- [Given problem]: Echo the items starting with the line that contains "The image size is (1218, 864). How" and continuing through the line that contains "tap(572, 27)". Reproduce those lines unchanged, including both end lines.

- [Excerpted data]:
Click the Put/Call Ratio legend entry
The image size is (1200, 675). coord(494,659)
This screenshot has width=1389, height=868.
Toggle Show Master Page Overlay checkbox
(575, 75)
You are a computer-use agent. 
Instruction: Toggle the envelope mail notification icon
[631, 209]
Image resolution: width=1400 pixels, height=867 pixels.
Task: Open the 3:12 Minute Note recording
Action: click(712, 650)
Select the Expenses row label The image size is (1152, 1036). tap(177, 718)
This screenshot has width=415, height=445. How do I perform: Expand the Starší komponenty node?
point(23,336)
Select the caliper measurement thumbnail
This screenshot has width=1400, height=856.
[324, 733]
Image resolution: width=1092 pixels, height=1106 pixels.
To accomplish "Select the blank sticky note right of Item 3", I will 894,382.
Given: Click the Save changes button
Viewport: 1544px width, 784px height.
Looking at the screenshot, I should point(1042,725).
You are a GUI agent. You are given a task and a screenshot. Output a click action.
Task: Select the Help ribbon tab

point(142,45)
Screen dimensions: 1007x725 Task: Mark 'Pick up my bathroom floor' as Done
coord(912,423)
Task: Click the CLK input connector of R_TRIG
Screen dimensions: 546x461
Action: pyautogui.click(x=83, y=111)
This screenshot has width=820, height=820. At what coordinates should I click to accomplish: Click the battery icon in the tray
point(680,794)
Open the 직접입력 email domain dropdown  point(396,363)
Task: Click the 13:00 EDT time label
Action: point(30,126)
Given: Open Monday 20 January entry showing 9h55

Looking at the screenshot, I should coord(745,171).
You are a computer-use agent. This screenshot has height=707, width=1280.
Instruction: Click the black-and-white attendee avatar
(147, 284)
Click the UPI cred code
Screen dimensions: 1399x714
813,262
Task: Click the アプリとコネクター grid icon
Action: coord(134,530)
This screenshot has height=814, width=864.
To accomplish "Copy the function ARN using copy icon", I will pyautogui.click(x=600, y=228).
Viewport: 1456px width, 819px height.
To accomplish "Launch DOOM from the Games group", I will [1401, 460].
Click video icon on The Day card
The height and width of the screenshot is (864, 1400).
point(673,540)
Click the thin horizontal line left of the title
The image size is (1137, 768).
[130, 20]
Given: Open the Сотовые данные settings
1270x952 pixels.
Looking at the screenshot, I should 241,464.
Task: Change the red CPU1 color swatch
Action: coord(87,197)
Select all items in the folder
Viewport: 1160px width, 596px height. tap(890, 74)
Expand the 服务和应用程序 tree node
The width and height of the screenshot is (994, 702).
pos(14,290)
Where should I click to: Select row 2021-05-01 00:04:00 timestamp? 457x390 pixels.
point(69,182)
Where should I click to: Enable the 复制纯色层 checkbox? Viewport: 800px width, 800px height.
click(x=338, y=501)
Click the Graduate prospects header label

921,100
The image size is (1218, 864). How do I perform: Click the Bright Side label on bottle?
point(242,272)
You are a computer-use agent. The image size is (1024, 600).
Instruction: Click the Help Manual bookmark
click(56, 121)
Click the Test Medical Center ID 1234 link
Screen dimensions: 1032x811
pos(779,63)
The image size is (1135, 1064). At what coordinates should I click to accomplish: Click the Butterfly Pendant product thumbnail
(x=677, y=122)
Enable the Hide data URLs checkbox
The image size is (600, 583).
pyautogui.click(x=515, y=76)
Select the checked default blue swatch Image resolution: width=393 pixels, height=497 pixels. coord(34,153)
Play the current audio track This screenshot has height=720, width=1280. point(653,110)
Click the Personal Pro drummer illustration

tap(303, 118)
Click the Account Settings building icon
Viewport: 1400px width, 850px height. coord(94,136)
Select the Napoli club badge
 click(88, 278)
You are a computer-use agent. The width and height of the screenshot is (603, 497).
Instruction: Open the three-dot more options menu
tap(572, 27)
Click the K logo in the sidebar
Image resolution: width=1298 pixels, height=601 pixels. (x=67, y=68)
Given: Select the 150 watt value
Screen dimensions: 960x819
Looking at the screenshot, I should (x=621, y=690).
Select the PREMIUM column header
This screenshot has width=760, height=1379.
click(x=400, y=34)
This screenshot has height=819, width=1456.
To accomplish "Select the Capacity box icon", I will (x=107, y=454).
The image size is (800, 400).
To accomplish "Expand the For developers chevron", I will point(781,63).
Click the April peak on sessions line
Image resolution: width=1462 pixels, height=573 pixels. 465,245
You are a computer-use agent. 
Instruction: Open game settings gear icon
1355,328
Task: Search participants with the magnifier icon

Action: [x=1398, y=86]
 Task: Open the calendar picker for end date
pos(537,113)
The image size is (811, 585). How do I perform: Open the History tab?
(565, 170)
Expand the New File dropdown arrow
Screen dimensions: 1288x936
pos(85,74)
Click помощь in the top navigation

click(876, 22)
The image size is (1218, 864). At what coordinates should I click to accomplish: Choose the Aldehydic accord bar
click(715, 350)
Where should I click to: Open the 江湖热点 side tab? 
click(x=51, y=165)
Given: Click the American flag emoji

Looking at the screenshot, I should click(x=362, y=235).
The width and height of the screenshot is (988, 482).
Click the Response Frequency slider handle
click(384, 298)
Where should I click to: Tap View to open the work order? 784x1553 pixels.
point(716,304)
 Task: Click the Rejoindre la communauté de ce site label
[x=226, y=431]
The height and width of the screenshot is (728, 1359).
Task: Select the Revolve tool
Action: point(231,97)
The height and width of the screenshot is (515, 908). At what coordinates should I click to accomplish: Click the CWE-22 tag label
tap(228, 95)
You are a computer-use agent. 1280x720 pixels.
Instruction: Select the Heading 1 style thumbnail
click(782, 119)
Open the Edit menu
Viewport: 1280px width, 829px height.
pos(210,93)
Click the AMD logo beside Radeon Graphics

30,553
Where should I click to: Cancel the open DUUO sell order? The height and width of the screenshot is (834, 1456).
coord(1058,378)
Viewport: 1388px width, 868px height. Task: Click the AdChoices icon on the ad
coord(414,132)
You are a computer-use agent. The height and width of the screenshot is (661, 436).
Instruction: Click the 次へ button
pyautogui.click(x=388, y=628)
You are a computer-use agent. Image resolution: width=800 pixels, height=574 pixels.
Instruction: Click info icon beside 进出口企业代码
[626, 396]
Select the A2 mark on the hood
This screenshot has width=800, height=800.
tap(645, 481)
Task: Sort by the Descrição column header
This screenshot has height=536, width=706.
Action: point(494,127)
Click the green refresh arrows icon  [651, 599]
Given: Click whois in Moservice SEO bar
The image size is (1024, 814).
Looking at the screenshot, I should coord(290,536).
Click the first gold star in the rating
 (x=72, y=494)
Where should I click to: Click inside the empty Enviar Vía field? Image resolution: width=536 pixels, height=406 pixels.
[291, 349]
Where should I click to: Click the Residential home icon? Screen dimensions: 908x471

- [The completed task]:
The image size is (1218, 864). How do I perform: Click the Bright Side label on bottle?
point(242,272)
You are a computer-use agent. The image size is (1024, 600).
Instruction: Click the Help Manual bookmark
click(56, 121)
Click the Test Medical Center ID 1234 link
Screen dimensions: 1032x811
pos(779,63)
The image size is (1135, 1064). At what coordinates should I click to accomplish: Click the Butterfly Pendant product thumbnail
(x=677, y=122)
Enable the Hide data URLs checkbox
The image size is (600, 583).
pyautogui.click(x=515, y=76)
Select the checked default blue swatch Image resolution: width=393 pixels, height=497 pixels. coord(34,153)
Play the current audio track This screenshot has height=720, width=1280. point(653,110)
Click the Personal Pro drummer illustration

tap(303, 118)
Click the Account Settings building icon
Viewport: 1400px width, 850px height. coord(94,136)
Select the Napoli club badge
 click(88, 278)
You are a computer-use agent. The width and height of the screenshot is (603, 497).
Instruction: Open the three-dot more options menu
tap(572, 27)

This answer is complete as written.